Of late, fortuitously kid-friendly movies are being made independently — like Stanley ka Dabba and Chillar Party — and finding wide exposure too. The sufficiently publicised and fairly well-marketed I am Kalam is one more welcome attempt to speak out on behalf of children, the ignored minority at the movies.
Its theme is its calling card, although unwittingly or knowingly it is resonant of the Raj Kapoor-produced Ab Dilli Dur Nahin (1957) written by the eminent progressive writers Rajinder Singh Bedi and Mahafiz Hyder. Way back then, a village kid trekked to New Delhi to seek justice from Pandit Jawaharlal Nehru. In fact, another movie moppet sought to appeal, also, to the highest authorities in the land in Naunihal.
Here, Chhotu who renames himself Kalam, after sighting the then Prez on TV, reposes faith in the ruling authority. He has to since his life’s going asunder, despite his few supportive friends: the lonely next-door-royalty prince, an Indophile mademoiselle. And occasionally the proprietor of the dhaba where the boy brews tea, cleans the bartans, you know the drift.

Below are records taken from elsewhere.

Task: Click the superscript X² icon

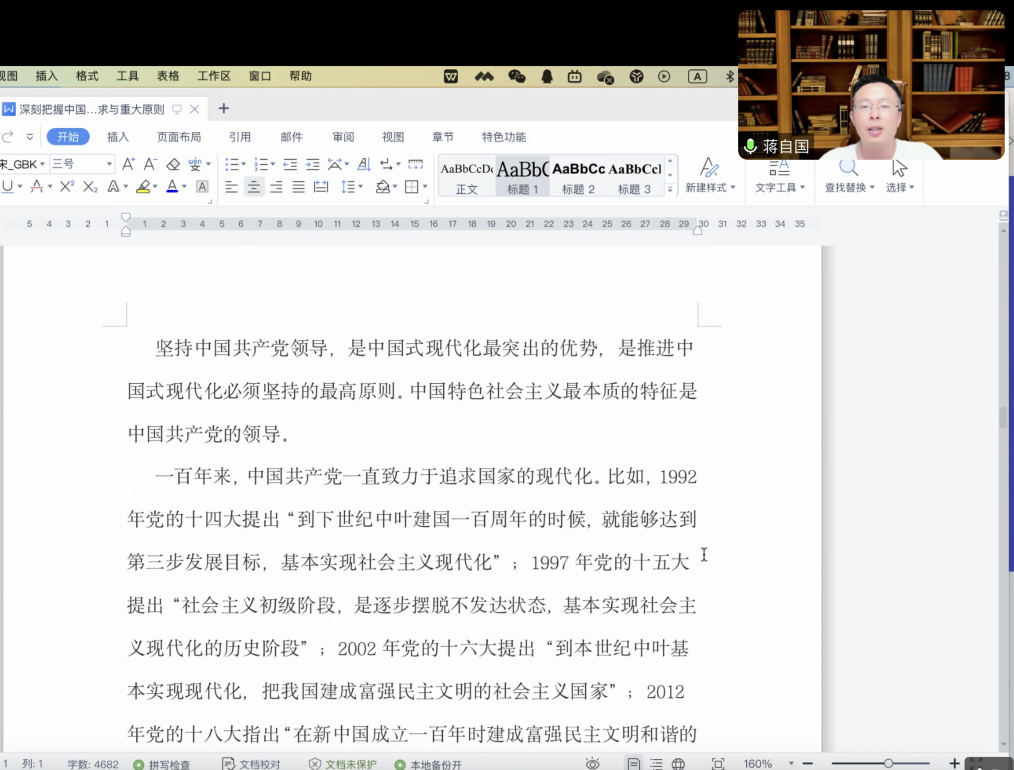Action: tap(67, 187)
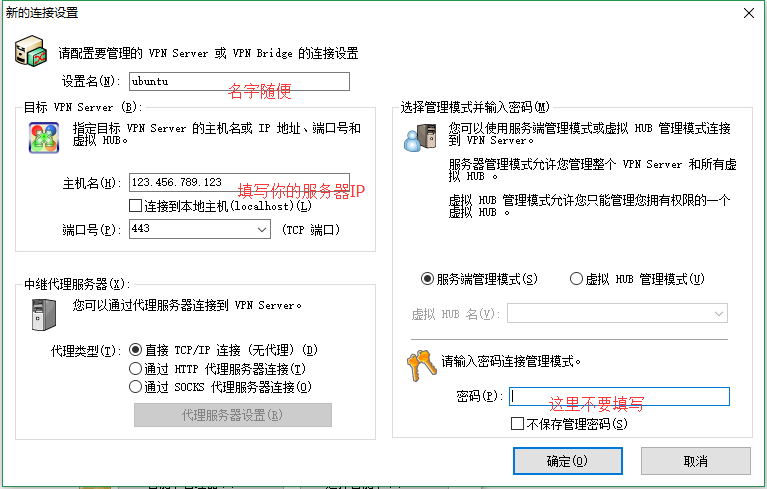Select server admin mode (服务端管理模式)
This screenshot has width=767, height=489.
[428, 279]
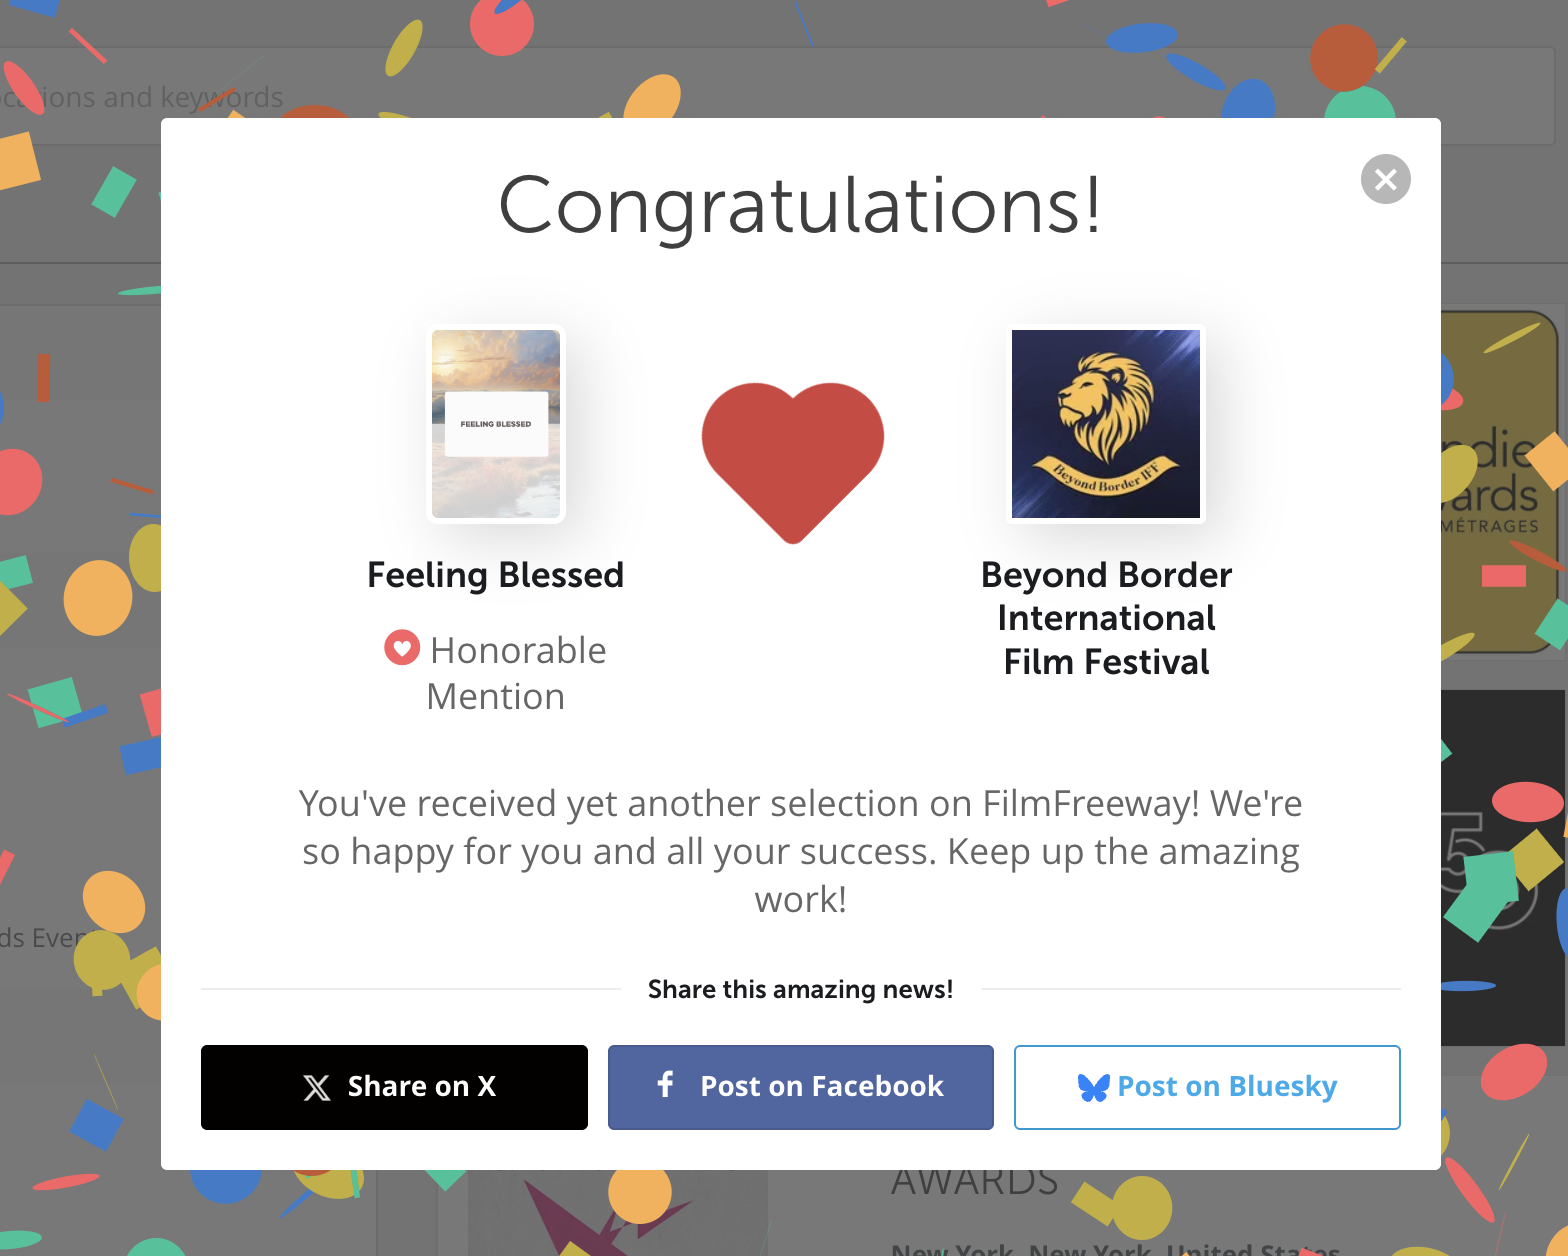Click the Congratulations heading

(800, 205)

On the opposition side, find Kalam Jr’s dhaba co-worker who apes Irfaan Khan but claims he’s imitating Amitabh Bachchan. Haiiiiinh? Also in the grouchy party, are the prince’s shatranj-playing father (he tells his son, “Only play with boys of royal blood”, huh?), not to forget the dagger-eyed receptionist of the haveli-turned hotel. Thanks to the convenience-strewn script, when the going gets unbereably tough, our Kalam Boy hops on to a Delhi-bound truck. Cluck.
So okay, the script is much too simplistic and naïve. Some of the actors are insufficiently directed, like the benign maharani striking showroom dummy poses. If you’re willing to ignore that and technical lapses, it’s because of the use of authentic locations, the paring down of melodrama, and most of all, a two-thumbs up performance by Harsh Mayar as the boy who would be literate. Deservedly, he was adjudged the Best Child Actor at the National Awards this year. He is particularly appealing in close-ups, his eyes radiating optimism.
His princely pal, enacted by Husaan Saad, is impressive too. Gulshan Grover, as the lovelorn dhaba owner, and Beatrice Ordeix as his French éclair of desire, are likeable.
Anyone whose heart goes out to the urgent need for child literacy in the nation’s interior lands, should catch Kalam Jr asap.